### What you need to do
- a) Name every vessel for brewing or serving tea mentioned in the page excerpt on Japanese tea.
- b) Using the page excerpt on Japanese tea, mark each statement yes or no, and quote the words from the excerpt that decide it. (i) The hot water used to brew tea also gets the "O" prefix. (ii) Bancha is made from younger leaves than sencha. (iii) Sencha makes up about half of Japanese tea production.
- c) Summarize the page excerpt on Japanese tea in two sentences.

### Page excerpt
Japanese green tea gets the honorific "O" prefix to its name: Ocha. This is the clearest indicator of Japanese reverence; any other kind of tea is simply "cha". In fact, the hot water required to brew tea (and make baths) also gets the "O" (oyu — any other water is just "mizu").

Tea in Japan has always been deeply intertwined with Buddhism and Shintoism. The rituals that have developed around serving tea have become a deep and exacting discipline over the centuries. In the Japanese tea ceremony (or chado, literally "the Way of Tea"), the preparation and drinking of tea is treated as a quasi-religious ritual, and the prescribed movements are as exacting as in a dance. The study of the ceremony can literally take a lifetime.

Also, their word for brown is cha-iro, which means "tea-colored".

How they drink it:

  • Green tea is king, of course. Tea ceremony aside, the most common form of tea served in Japan is brewed loose-leaf sencha. For everyday use, it's commonly brewed in a side-handled teapot, or kyusu, and served in mugs, Western-style, while high-grade teas may be brewed in a small, handleless vessel called a houhin and served in thimble cups. However, there are many varieties of Japanese green tea, including:
    • Sencha — Japanese steamed green tea. The most common tea in Japan, comprising ~70% of Japanese tea production.
    • Bancha — A lower-grade tea than sencha, made of larger and more mature leaves.

### Supplied information
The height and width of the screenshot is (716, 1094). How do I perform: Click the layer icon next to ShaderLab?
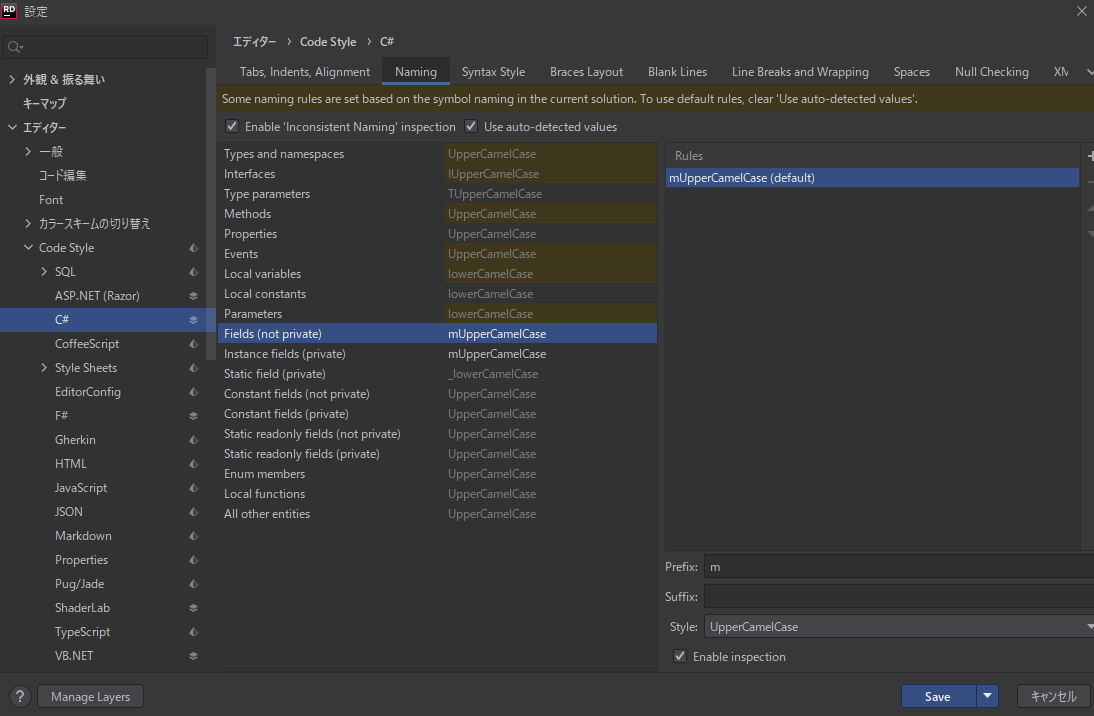[194, 608]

### Task-by-task answers
- a)
- kyusu (a side-handled teapot)
- mugs
- houhin (a small, handleless vessel)
- thimble cups

- b)
(i) Yes: "the hot water required to brew tea (and make baths) also gets the "O""
(ii) No: "made of larger and more mature leaves"
(iii) No: "comprising ~70% of Japanese tea production"

- c) Japanese green tea is called "Ocha" with an honorific prefix, and the tea ceremony, tied to Buddhism and Shintoism, treats preparing and drinking tea as an exacting, quasi-religious ritual. Green tea is the most common tea in Japan, mostly loose-leaf sencha brewed in a kyusu for everyday use, and other varieties include bancha, a lower grade made from larger, more mature leaves.